Выбранный отрывок:
● ● ●
Макаренко перевоспитал Явлинского

Последний воспитанник коммуны им. Дзержинского раскрыл “МК” секреты легендарного советского педагога

Неизвестные страницы “Педагогической поэмы” раскрывает Иван Токарев — последний оставшийся в живых в России воспитанник детской трудовой коммуны им. Дзержинского, созданной учителем-символом.  

…Малолетний вор-рецидивист становится директором ювелирного завода. Безусый фальшивомонетчик — художником на Центральном телевидении. Фамилия Антона Макаренко, взявшего на себя титаническую миссию перевоспитать под крышей своей коммуны всех трудных подростков СССР, давно перешла в разряд нарицательных.  

Его восхваляли и уличали в непрофессионализме, а в 1990-е годы даже обвинили в… излишней любви к детям. И только его бывшие воспитанники, пока могли говорить, нет-нет да и признавались: для нас он был как отец.

— Вы опоздали… На целый час! — голос Ивана Демьяновича Токарева встречает меня раньше его владельца. А спустя секунду в дверном проеме нижегородской хрущевки появляется сам “последний из могикан”.
● ● ●
Скопируйте без изменений кусок статьи о Макаренко от слов «Макаренко перевоспитал Явлинского» до слов «Дзержинского, созданной учителем-символом.» включительно.

Раздел данных:
● ● ●
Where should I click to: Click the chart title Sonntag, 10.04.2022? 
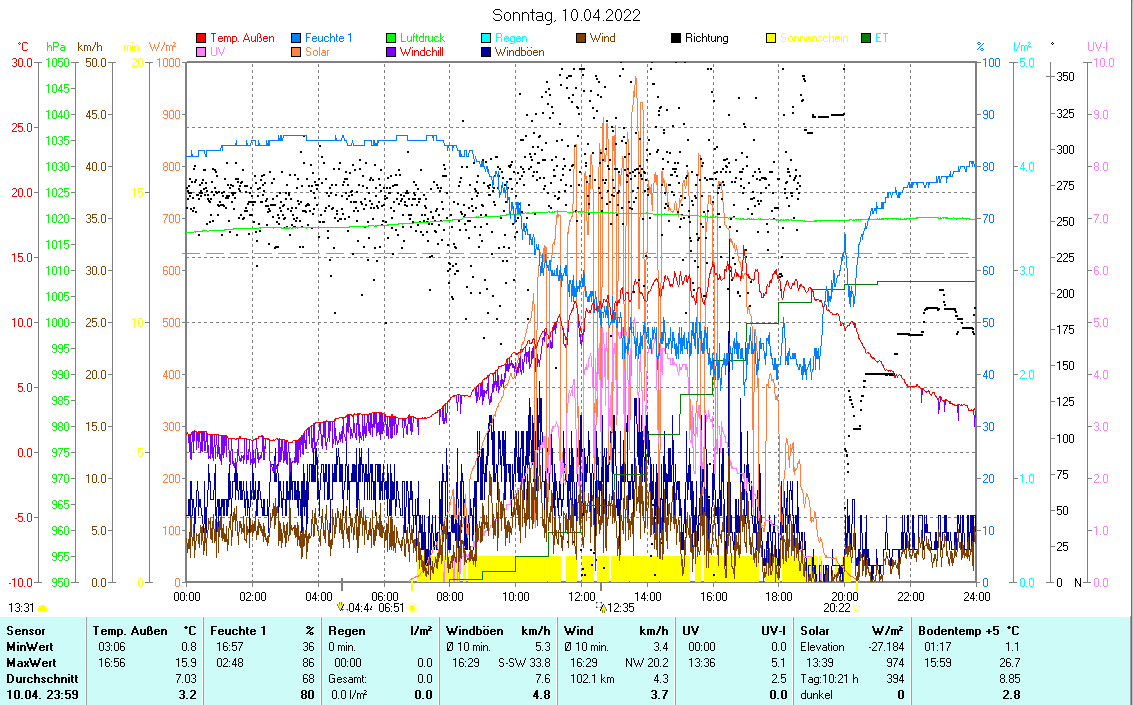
● ● ●
Ответ к заданию:
Макаренко перевоспитал Явлинского

Последний воспитанник коммуны им. Дзержинского раскрыл “МК” секреты легендарного советского педагога

Неизвестные страницы “Педагогической поэмы” раскрывает Иван Токарев — последний оставшийся в живых в России воспитанник детской трудовой коммуны им. Дзержинского, созданной учителем-символом.